In “The Science of Demand” (MM March/April 2004), Almquist, Kon and Bock provide a great overview of the application of discrete choice models to the problem of estimating demand for new products. These types of models have been in wide use in marketing applications for more than a decade, and have established a strong reputation and following as tools for product optimization, pricing work, and demand estimation. The authors also correctly point out that the discipline of creating reasonably accurate pre-market sales forecasts is key to reducing failure rates for new products and improving companies' ROI on new product development.

Where the article may lead the reader astray, however, is in its depiction of the model – and especially the consumer response aspect of the model – as the star. The real value of this type of work comes from companies doing the rigorous homework required, of describing their assumptions about the market, and developing marketing plan for the new product launch.

Over many years of testing new products, I was constantly struck by how many otherwise worthy new products died before going to market, or after they were on the shelf, simply because the companies developing them were unwilling to spend enough on marketing to support them, did not achieve sufficient levels of distribution, or pulled marketing support before the product was established.

While Almquist et al. mention in passing the need to “begin to estimate the marketing effort that will be needed to increase awareness, familiarity, and take-up”, they give short shrift to the importance of understanding the impact of marketing support in translating consumer demand into new product sales. The impact of the company's marketing plan on sales is at least as great as the impact of the level of consumer interest in the product. And while there is usually no amount of money that can make a bad product idea fly, an inadequate or poorly thought-out marketing plan can kill even a great new product idea.

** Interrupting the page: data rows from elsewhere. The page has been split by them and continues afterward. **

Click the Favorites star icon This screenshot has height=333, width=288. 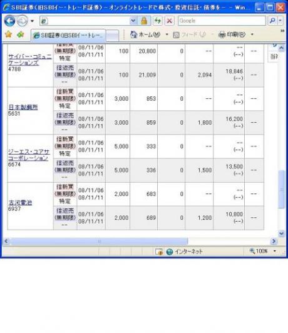pos(8,34)
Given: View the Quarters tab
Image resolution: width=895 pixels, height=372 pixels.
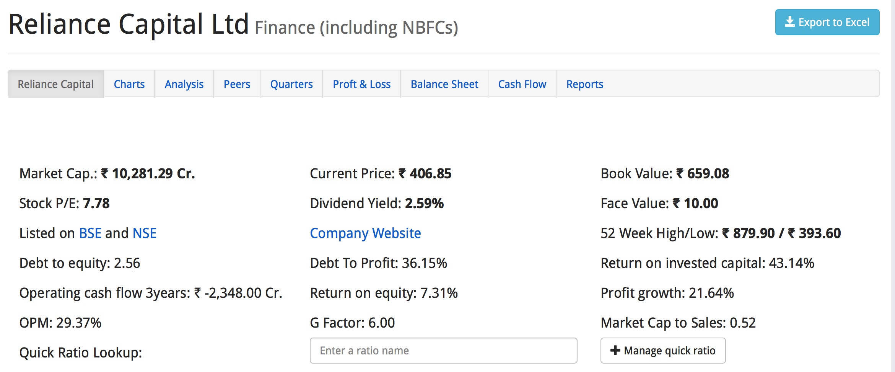Looking at the screenshot, I should (x=291, y=84).
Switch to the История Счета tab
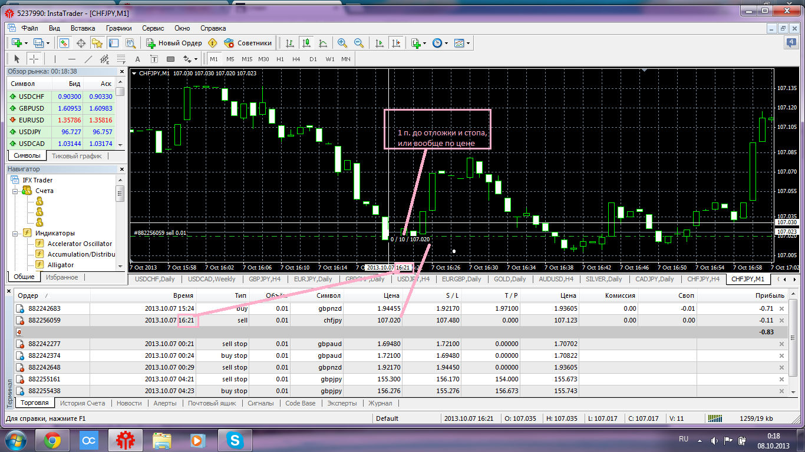This screenshot has width=805, height=452. (x=82, y=403)
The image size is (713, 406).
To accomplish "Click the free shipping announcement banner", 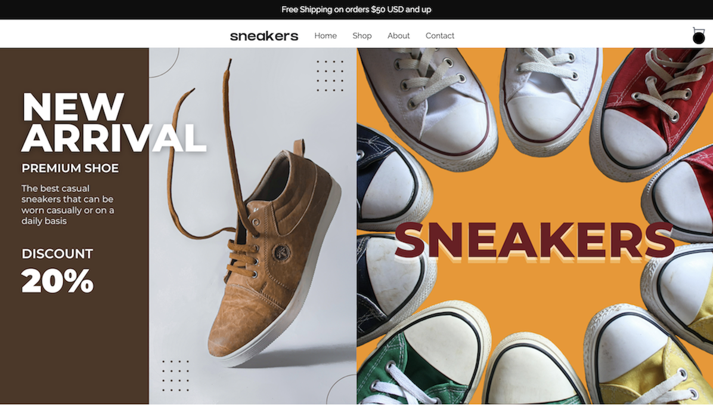I will pyautogui.click(x=357, y=10).
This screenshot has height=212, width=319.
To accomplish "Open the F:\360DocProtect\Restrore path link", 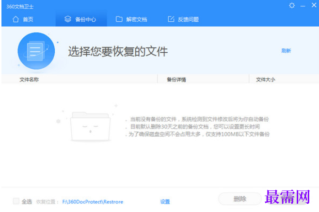I will (93, 202).
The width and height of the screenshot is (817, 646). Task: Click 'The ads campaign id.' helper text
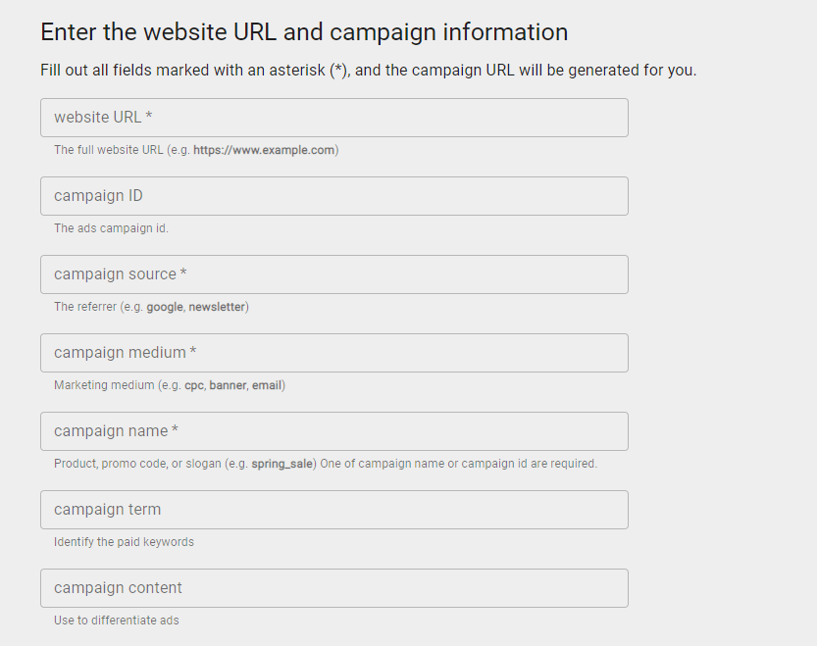pos(111,228)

Fortunately there are models that can estimate the level of new brand awareness a specific marketing plan will achieve, and that can quantify the impact of a channel distribution plan on sales. In the same way that choice models estimate the sales impact pricing, branding and feature bundles, these marketing reach models can estimate the effect of changes in budgets, and in allocations of resources to alternative marketing activities, as well as the timing of those activities.

Running these types of simulations not only gives a richer, more accurate picture of a new product's potential sales performance, over time these simulations make companies smarter about how to execute the launch of a new product. Coupling these marketing reach models with the power of choice modeling as described in the article is really what “The Science of Demand” is all about.